Exhibition view of La luz proviene de ahí. Courtesy of Campeche. Photo: Ramiro Chaves
Exhibition view of La luz proviene de ahí. Courtesy of Campeche. Photo: Ramiro Chaves

Dos vértebras is part of Cuerpos suaves, the latest series by Paloma Rosenszweig in which she represents organs and bones with felt, on another scale. Confronting a history of western anatomical representation that opens and penetrates bodies in order to expose their details, both this sculpture and the drawing Fibras 2 offer a tactile and gentle look at the structures on which our biology rests, allowing us to move. An anatomical writing that is delicate, material, experiential.

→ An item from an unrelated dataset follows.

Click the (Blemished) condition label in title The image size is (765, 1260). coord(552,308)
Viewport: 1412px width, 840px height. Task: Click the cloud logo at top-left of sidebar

Audre Lorde spoke about the relevance of learning to understand the latent and ancient power of bodies: “Our erotic knowledge empowers us, becomes a lens through which we scrutinize all aspects of our existence, forcing us to evaluate those aspects honestly in terms of their relative meaning within our lives.” Grouped together, the works in this exhibition speak from this deep and multiple form of knowing, from what is inescapable about the political dimension running through us, all the way to the need to write knowing that it is something we do with our flesh. Life also springs from the embrace of the night.

*All Audre Lorde quotations come from “Uses of the Erotic: The Erotic as Power.”

*1: Julieta Gil, as quoted in the exhibition’s curatorial text.